Have you guys been on the Google Earth website? It is pretty amazing. You can look at any region on Earth via satellite images. You can type in your address and zoom in on your house if you want to. The reason I bring it up is that my buddy and I used it to find a new road that we hadn't hunted yet and we got into some serious dogs. It was an area we had hunted many times, yet we had never tried this particular place before. We have also learned where the road comes out and others that connect to it. It gives you the coordinates as well so you can use your GPS to help find it on the road. I highly recommend this site. It's free -- you just have to download the program and you have to have a pretty decent computer to run it.

Songdog


----------



## DustinS (Nov 9, 2004)

hey songdog, i heard about this also so i checked it out. As i was crusing around the world with it, i noticed that someplaces were newer than others. For instance, my hometown looked like it was 5-10 years older than it is now. I later came to find out that because we are looking at satellite images, some are fairly new while others are years older. This is because it takes years to compile and group/put in order satellite images and it will be a never ending process. Therefore, it is neat to look at, but it has to be used with some discretion. Some of the roads on there may be several years old and no longer be there or things may have changed since a certain area has been photographed by the satellite. However, so far it sounds like it has worked for you and good luck with it in the future.


----------



## songdog34 (Nov 21, 2005)

Good point, Dustin. I have often wondered how old some of those images were. I'll definitely keep that in mind next time I tinker with it.


----------



## Buffsldr (Nov 29, 2005)

I am a coyote hunter from Utah, but have used this forum for tips.

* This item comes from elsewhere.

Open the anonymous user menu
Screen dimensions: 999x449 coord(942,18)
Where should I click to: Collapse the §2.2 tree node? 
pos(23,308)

Regarding, Google Earth, I use it a lot here in Utah to perform advance scouting of a new locale. I can usually tell what is a good spot for a blind. Of course, I never know for sure until I actually get there and see it in person and look for the tell-tale signs of a yote. I also use it to find the best dirt trail into the area. I load these waypoints into my handheld GPS and off I go. It definitely saves me a ton of time. It will never replace old fashioned scouting, but it certainly can focus your efforts.

Thanks for a great forum!


----------



## songdog34 (Nov 21, 2005)

Hey, Buffsldr. I'm from Arizona but just moved to Idaho. Where in Utah are you from? Maybe we could hook up some time and slay yotes.


----------



## Buffsldr (Nov 29, 2005)

I live in Salt Lake, but I hunt in the west desert, west of Lehi UT. If you are coming down here, drop a post.


----------



## farmerj (Jun 19, 2004)

http://terraserver.microsoft.com/

I have used both and for somereason have better luck getting higher res pictures of of Terraserver.

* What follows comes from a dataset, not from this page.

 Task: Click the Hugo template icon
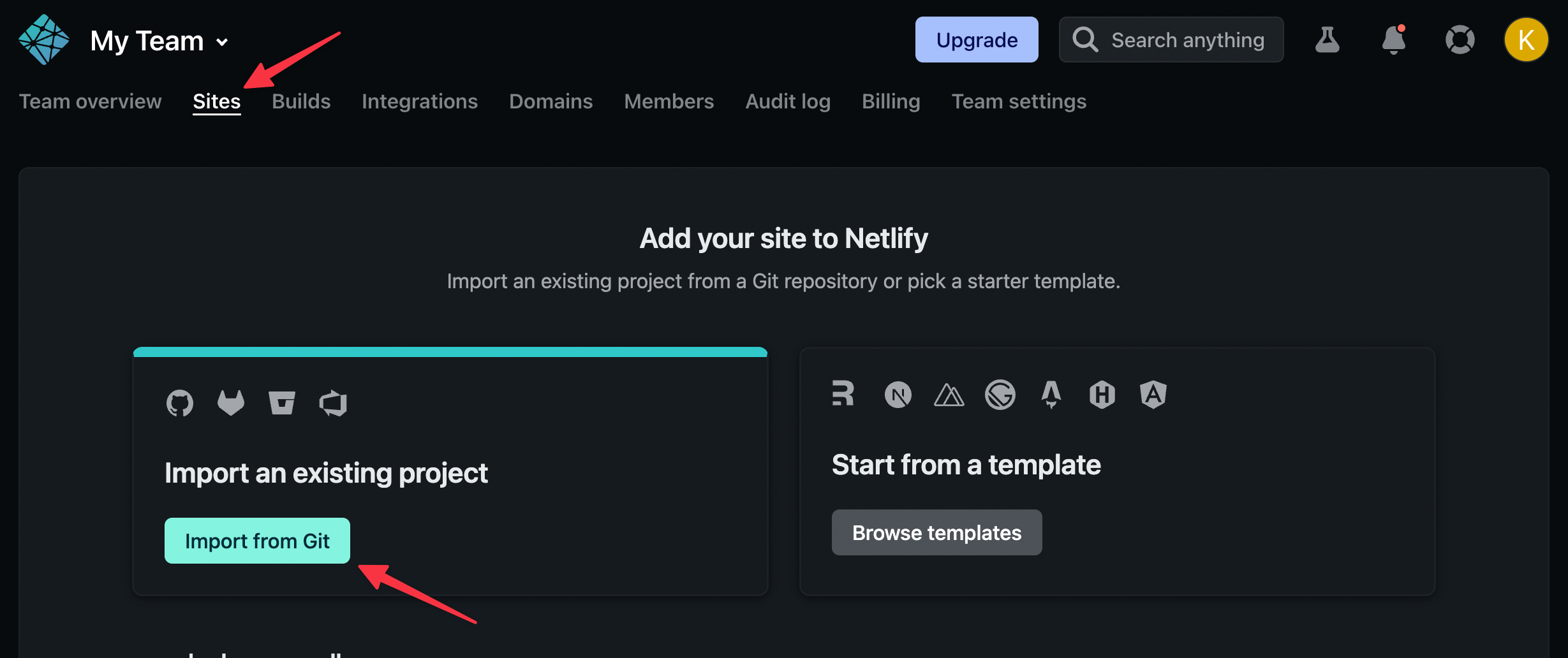pos(1102,395)
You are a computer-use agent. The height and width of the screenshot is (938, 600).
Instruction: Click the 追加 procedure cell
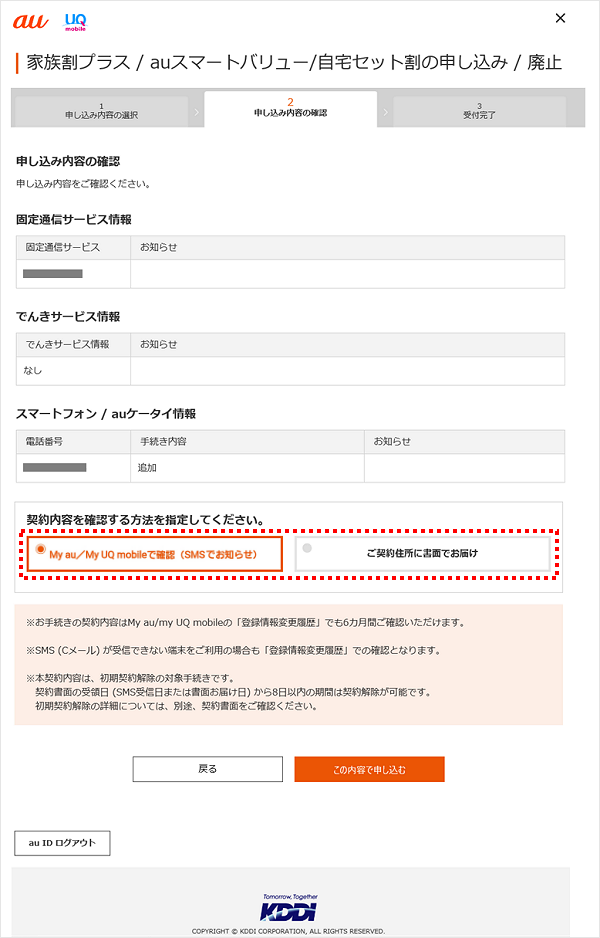(248, 468)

I was just following a link from Terraserver and found this one..
http://nmviewogc.cr.usgs.gov/viewer.htm


----------



## DustinS (Nov 9, 2004)

Farmerj, I just checked out that Terraserver. It is 100 % better resolution in the area that i live! Thanks for posting that!


----------



## farmerj (Jun 19, 2004)

In 2003 I used it to "aerial" scout an area we went deer hunting in the first time from Kosovo. When I got home and walked it in Sept 2004 it was like I had already been there.


----------